STATED GOAL: Copy all of the material below, switching "Magic wand" to "Lasso" and leaving everything else unchanged.

RAW DATA:
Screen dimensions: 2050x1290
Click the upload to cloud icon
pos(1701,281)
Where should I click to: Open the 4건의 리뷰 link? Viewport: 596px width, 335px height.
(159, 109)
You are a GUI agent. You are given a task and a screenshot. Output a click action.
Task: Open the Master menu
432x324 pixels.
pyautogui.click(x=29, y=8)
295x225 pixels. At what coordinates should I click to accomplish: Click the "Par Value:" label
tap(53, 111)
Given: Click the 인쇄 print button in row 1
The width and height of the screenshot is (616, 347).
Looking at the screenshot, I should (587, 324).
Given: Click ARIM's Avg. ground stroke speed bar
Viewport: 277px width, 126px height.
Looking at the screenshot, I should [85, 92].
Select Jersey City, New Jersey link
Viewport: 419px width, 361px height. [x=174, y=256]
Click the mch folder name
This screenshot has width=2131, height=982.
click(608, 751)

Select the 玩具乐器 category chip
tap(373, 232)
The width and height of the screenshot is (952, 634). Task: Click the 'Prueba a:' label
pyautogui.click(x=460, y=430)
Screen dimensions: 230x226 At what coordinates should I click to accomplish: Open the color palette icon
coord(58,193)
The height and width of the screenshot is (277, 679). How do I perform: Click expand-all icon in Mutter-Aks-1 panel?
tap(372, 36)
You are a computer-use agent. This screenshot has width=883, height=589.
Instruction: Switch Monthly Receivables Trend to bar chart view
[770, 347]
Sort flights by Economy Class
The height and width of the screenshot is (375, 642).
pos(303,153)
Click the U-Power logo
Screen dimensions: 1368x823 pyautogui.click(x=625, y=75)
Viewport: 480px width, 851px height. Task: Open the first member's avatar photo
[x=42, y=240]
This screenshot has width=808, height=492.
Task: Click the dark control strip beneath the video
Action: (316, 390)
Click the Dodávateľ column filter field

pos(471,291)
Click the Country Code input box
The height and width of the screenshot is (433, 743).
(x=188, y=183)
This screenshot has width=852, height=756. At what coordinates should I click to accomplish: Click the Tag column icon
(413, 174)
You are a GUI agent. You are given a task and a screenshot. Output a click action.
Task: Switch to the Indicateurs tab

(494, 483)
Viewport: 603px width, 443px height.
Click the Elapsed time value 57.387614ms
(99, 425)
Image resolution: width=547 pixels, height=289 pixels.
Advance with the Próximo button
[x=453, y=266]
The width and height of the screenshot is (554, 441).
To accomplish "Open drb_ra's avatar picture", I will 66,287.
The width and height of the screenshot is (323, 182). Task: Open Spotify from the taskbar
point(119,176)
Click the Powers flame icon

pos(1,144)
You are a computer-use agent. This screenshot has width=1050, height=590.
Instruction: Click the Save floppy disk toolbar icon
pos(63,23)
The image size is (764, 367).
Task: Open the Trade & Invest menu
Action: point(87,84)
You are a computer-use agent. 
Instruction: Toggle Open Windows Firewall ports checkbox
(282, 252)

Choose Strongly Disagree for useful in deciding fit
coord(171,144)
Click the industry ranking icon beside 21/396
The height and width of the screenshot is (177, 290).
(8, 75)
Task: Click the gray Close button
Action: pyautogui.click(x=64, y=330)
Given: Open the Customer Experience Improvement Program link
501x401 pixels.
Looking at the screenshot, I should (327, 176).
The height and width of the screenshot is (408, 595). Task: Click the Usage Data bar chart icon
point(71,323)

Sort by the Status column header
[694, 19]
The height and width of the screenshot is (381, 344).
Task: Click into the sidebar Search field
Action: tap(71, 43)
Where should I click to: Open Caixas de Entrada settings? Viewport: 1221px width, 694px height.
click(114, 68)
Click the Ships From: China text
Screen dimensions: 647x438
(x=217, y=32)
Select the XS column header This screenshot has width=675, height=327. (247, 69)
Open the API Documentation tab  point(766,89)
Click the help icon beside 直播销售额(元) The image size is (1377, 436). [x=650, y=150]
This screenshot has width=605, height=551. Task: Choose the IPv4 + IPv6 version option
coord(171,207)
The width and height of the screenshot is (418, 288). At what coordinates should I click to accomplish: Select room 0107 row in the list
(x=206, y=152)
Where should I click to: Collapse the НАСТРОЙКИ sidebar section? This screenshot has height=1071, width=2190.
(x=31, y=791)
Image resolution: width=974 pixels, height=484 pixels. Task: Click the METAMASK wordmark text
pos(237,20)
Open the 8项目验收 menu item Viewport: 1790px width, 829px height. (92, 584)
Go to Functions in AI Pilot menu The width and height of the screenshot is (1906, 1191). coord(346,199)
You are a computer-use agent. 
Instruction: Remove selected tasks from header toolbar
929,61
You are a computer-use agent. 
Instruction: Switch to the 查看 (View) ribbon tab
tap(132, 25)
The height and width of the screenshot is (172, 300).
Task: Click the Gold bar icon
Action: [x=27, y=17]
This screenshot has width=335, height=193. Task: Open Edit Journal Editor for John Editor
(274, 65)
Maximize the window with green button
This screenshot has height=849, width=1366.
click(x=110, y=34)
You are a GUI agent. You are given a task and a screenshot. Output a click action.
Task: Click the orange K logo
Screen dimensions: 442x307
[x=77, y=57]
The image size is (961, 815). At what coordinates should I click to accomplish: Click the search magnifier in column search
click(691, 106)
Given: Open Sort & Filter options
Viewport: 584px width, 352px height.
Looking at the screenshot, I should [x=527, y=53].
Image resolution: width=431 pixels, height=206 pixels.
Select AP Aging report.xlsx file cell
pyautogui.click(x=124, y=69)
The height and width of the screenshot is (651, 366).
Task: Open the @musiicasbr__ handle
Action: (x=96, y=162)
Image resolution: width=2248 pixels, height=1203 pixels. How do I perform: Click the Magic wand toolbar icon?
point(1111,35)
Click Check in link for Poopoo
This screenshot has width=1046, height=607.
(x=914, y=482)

SOLUTION:
Screen dimensions: 2050x1290
Click the upload to cloud icon
pos(1701,281)
Where should I click to: Open the 4건의 리뷰 link? Viewport: 596px width, 335px height.
(159, 109)
You are a GUI agent. You are given a task and a screenshot. Output a click action.
Task: Open the Master menu
432x324 pixels.
pyautogui.click(x=29, y=8)
295x225 pixels. At what coordinates should I click to accomplish: Click the "Par Value:" label
tap(53, 111)
Given: Click the 인쇄 print button in row 1
The width and height of the screenshot is (616, 347).
Looking at the screenshot, I should (587, 324).
Given: Click ARIM's Avg. ground stroke speed bar
Viewport: 277px width, 126px height.
Looking at the screenshot, I should [85, 92].
Select Jersey City, New Jersey link
Viewport: 419px width, 361px height. [x=174, y=256]
Click the mch folder name
This screenshot has width=2131, height=982.
click(608, 751)

Select the 玩具乐器 category chip
tap(373, 232)
The width and height of the screenshot is (952, 634). Task: Click the 'Prueba a:' label
pyautogui.click(x=460, y=430)
Screen dimensions: 230x226 At what coordinates should I click to accomplish: Open the color palette icon
coord(58,193)
The height and width of the screenshot is (277, 679). How do I perform: Click expand-all icon in Mutter-Aks-1 panel?
tap(372, 36)
You are a computer-use agent. This screenshot has width=883, height=589.
Instruction: Switch Monthly Receivables Trend to bar chart view
[770, 347]
Sort flights by Economy Class
The height and width of the screenshot is (375, 642).
pos(303,153)
Click the U-Power logo
Screen dimensions: 1368x823 pyautogui.click(x=625, y=75)
Viewport: 480px width, 851px height. Task: Open the first member's avatar photo
[x=42, y=240]
This screenshot has width=808, height=492.
Task: Click the dark control strip beneath the video
Action: (316, 390)
Click the Dodávateľ column filter field

pos(471,291)
Click the Country Code input box
The height and width of the screenshot is (433, 743).
(x=188, y=183)
This screenshot has width=852, height=756. At what coordinates should I click to accomplish: Click the Tag column icon
(413, 174)
You are a GUI agent. You are given a task and a screenshot. Output a click action.
Task: Switch to the Indicateurs tab

(494, 483)
Viewport: 603px width, 443px height.
Click the Elapsed time value 57.387614ms
(99, 425)
Image resolution: width=547 pixels, height=289 pixels.
Advance with the Próximo button
[x=453, y=266]
The width and height of the screenshot is (554, 441).
To accomplish "Open drb_ra's avatar picture", I will 66,287.
The width and height of the screenshot is (323, 182). Task: Open Spotify from the taskbar
point(119,176)
Click the Powers flame icon

pos(1,144)
You are a computer-use agent. This screenshot has width=1050, height=590.
Instruction: Click the Save floppy disk toolbar icon
pos(63,23)
The image size is (764, 367).
Task: Open the Trade & Invest menu
Action: point(87,84)
You are a computer-use agent. 
Instruction: Toggle Open Windows Firewall ports checkbox
(282, 252)

Choose Strongly Disagree for useful in deciding fit
coord(171,144)
Click the industry ranking icon beside 21/396
The height and width of the screenshot is (177, 290).
(8, 75)
Task: Click the gray Close button
Action: pyautogui.click(x=64, y=330)
Given: Open the Customer Experience Improvement Program link
501x401 pixels.
Looking at the screenshot, I should (327, 176).
The height and width of the screenshot is (408, 595). Task: Click the Usage Data bar chart icon
point(71,323)

Sort by the Status column header
[694, 19]
The height and width of the screenshot is (381, 344).
Task: Click into the sidebar Search field
Action: tap(71, 43)
Where should I click to: Open Caixas de Entrada settings? Viewport: 1221px width, 694px height.
click(114, 68)
Click the Ships From: China text
Screen dimensions: 647x438
(x=217, y=32)
Select the XS column header This screenshot has width=675, height=327. (247, 69)
Open the API Documentation tab  point(766,89)
Click the help icon beside 直播销售额(元) The image size is (1377, 436). [x=650, y=150]
This screenshot has width=605, height=551. Task: Choose the IPv4 + IPv6 version option
coord(171,207)
The width and height of the screenshot is (418, 288). At what coordinates should I click to accomplish: Select room 0107 row in the list
(x=206, y=152)
Where should I click to: Collapse the НАСТРОЙКИ sidebar section? This screenshot has height=1071, width=2190.
(x=31, y=791)
Image resolution: width=974 pixels, height=484 pixels. Task: Click the METAMASK wordmark text
pos(237,20)
Open the 8项目验收 menu item Viewport: 1790px width, 829px height. (92, 584)
Go to Functions in AI Pilot menu The width and height of the screenshot is (1906, 1191). coord(346,199)
You are a computer-use agent. 
Instruction: Remove selected tasks from header toolbar
929,61
You are a computer-use agent. 
Instruction: Switch to the 查看 (View) ribbon tab
tap(132, 25)
The height and width of the screenshot is (172, 300).
Task: Click the Gold bar icon
Action: [x=27, y=17]
This screenshot has width=335, height=193. Task: Open Edit Journal Editor for John Editor
(274, 65)
Maximize the window with green button
This screenshot has height=849, width=1366.
click(x=110, y=34)
You are a GUI agent. You are given a task and a screenshot. Output a click action.
Task: Click the orange K logo
Screen dimensions: 442x307
[x=77, y=57]
The image size is (961, 815). At what coordinates should I click to accomplish: Click the search magnifier in column search
click(691, 106)
Given: Open Sort & Filter options
Viewport: 584px width, 352px height.
Looking at the screenshot, I should [x=527, y=53].
Image resolution: width=431 pixels, height=206 pixels.
Select AP Aging report.xlsx file cell
pyautogui.click(x=124, y=69)
The height and width of the screenshot is (651, 366).
Task: Open the @musiicasbr__ handle
Action: (x=96, y=162)
Image resolution: width=2248 pixels, height=1203 pixels. How do I perform: Click the Lasso toolbar icon?
point(1111,35)
Click Check in link for Poopoo
This screenshot has width=1046, height=607.
(x=914, y=482)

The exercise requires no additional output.